Podróżowanie z dzieckiem | moje doświadczenia i porady

Podczas każdej z moich podróży dostaję od Was masę pytań i próśb o rady dotyczące wyjazdów z dziećmi. Właśnie siedzę w samolocie, młoda siedzi obok na swoim własnym miejscu (po raz pierwszy po skończeniu 2 lat) i przykryta otulaczem ogląda na iPadzie Kubusia Puchatka (ale widzę, że za 5 minut odleci… śpiulkolotem!). Mam więc chwilę, by spisać na gorąco moje tipy! 

Pakowanie

Nie będę Wam pisać o tym, żebyście ograniczyły się do najpotrzebniejszych rzeczy. Nie lubię, gdy doświadczone matki komentują ilość tobołów tych świeżo upieczonych. Co najmniej, jakby te pierwsze już od początku wojowały świat same z niemowlakiem i jedną paczką chusteczek pod pachą. Moja rada jest jedna: weź wszystko to, co pozwoli Ci czuć się komfortowo. ALE! jak najmniej rzeczy miej przy sobie podczas samej podróży. Przed samym wyjazdem spytaj w hotelu, na jakie udogodnienia możesz liczyć (łóżeczko, podgrzewacz, przewijak czy nocnik – coraz częściej to wszystko możecie wypożyczyć bez dodatkowych kosztów).

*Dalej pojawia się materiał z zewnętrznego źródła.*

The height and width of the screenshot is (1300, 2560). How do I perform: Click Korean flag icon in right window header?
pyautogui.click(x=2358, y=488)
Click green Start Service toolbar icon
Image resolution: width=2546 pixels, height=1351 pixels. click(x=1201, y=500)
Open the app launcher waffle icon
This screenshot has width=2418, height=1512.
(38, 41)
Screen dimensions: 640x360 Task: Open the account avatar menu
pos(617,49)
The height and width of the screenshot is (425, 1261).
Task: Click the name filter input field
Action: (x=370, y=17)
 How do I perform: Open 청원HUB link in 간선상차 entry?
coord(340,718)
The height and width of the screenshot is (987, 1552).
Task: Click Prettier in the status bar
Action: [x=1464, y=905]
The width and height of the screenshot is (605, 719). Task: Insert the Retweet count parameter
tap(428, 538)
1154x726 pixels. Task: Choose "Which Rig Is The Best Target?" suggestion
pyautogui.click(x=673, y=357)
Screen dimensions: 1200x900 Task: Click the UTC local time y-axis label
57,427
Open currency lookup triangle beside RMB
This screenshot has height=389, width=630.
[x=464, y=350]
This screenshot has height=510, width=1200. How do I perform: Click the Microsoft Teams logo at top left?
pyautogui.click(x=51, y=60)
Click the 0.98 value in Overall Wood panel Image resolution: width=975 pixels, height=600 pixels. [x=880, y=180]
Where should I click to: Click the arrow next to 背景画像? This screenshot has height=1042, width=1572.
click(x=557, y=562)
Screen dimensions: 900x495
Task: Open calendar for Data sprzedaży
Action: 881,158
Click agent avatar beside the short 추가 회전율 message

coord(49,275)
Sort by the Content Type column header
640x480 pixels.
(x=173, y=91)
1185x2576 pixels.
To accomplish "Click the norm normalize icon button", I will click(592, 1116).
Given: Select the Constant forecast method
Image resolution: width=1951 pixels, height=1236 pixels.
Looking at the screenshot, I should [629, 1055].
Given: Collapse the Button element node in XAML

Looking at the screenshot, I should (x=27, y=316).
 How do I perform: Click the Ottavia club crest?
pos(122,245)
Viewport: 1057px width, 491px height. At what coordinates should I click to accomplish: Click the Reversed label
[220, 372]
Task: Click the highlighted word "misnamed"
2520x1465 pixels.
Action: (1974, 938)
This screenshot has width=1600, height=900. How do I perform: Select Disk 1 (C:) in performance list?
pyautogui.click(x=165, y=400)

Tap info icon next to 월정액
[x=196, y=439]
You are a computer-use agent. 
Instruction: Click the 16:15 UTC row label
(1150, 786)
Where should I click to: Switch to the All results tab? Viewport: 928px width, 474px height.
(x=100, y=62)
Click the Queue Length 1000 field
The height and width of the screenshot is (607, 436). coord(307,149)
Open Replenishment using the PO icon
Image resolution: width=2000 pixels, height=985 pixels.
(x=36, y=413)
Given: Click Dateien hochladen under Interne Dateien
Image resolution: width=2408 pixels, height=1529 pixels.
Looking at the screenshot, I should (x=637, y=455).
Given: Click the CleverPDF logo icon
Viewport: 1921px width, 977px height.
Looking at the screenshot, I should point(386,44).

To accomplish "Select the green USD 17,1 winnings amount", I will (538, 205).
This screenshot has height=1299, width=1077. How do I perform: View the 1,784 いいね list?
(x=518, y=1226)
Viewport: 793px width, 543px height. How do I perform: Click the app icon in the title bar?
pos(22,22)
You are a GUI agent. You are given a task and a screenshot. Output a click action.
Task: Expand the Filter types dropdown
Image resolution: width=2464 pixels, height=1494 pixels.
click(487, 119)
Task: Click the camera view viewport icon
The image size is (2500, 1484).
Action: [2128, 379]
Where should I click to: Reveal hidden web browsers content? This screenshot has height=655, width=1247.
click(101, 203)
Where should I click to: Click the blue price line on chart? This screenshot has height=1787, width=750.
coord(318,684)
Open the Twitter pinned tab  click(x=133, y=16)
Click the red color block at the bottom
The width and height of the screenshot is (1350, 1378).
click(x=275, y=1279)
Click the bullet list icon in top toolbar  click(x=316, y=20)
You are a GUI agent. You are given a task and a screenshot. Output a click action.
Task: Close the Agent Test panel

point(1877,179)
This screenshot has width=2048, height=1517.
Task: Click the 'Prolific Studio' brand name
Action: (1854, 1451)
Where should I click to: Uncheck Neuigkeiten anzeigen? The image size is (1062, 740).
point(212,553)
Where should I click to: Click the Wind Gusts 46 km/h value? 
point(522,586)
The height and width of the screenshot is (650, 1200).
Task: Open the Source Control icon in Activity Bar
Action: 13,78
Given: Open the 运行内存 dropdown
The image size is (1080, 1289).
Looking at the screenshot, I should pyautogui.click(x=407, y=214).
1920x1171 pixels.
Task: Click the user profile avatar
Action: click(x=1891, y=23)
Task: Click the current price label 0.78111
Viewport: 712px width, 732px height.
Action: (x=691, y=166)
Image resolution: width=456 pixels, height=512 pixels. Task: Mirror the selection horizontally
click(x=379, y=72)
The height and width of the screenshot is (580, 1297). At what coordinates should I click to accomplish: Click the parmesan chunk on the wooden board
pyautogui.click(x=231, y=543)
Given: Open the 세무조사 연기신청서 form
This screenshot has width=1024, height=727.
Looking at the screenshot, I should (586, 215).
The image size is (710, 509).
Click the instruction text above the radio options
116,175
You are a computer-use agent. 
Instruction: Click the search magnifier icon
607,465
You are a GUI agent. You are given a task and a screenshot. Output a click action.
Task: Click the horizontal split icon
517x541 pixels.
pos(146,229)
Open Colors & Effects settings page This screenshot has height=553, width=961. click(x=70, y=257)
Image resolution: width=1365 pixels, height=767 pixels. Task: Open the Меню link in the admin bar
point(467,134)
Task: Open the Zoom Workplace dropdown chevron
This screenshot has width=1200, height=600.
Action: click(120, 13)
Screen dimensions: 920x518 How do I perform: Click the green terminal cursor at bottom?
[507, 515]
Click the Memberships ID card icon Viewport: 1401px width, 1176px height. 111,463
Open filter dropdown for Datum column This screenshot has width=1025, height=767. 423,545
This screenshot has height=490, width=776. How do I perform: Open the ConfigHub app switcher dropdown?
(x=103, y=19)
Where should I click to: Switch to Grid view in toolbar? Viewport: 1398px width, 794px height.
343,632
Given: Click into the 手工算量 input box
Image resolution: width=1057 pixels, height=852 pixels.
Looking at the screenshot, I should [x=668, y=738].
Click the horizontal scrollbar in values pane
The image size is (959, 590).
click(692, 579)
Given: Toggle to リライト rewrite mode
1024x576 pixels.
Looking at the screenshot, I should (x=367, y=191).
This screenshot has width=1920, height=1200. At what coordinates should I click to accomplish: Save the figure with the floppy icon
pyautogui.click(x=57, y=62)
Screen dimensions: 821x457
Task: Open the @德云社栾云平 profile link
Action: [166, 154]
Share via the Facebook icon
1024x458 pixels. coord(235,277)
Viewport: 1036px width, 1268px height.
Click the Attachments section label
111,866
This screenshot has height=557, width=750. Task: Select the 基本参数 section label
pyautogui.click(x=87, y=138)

Kolejna rzecz – to w zależności od długości pobytu, zastanów się, czy warto brać ze sobą w ilości hurtowej takie rzeczy jak pieluchy czy mokre chusteczki. Te czasy, kiedy w Polsce było O WIELE taniej niż w krajach euro minęły. Jeśli lecę na tydzień, to biorę je ze sobą, ale jeżeli lecę na na przykład miesiąc (jak byliśmy w Paryżu) czy nawet dwa miesiące (Fuerta) to biorę tylko kilka sztuk na pierwsze dwa dni. To samo tyczy się mydełek, szamponów itp. Oczywiście, jeśli Wasze dzieciaki z różnych względów nie tolerują innych niż te, które kupujecie w swojej okolicy, to wiadomo – bierzemy z domu! Odpuszczam już wożenie specjalnych ręczników dla dzieci, za to niezmiennie mam ze sobą bambusowe otulacze (niezależnie od pory roku).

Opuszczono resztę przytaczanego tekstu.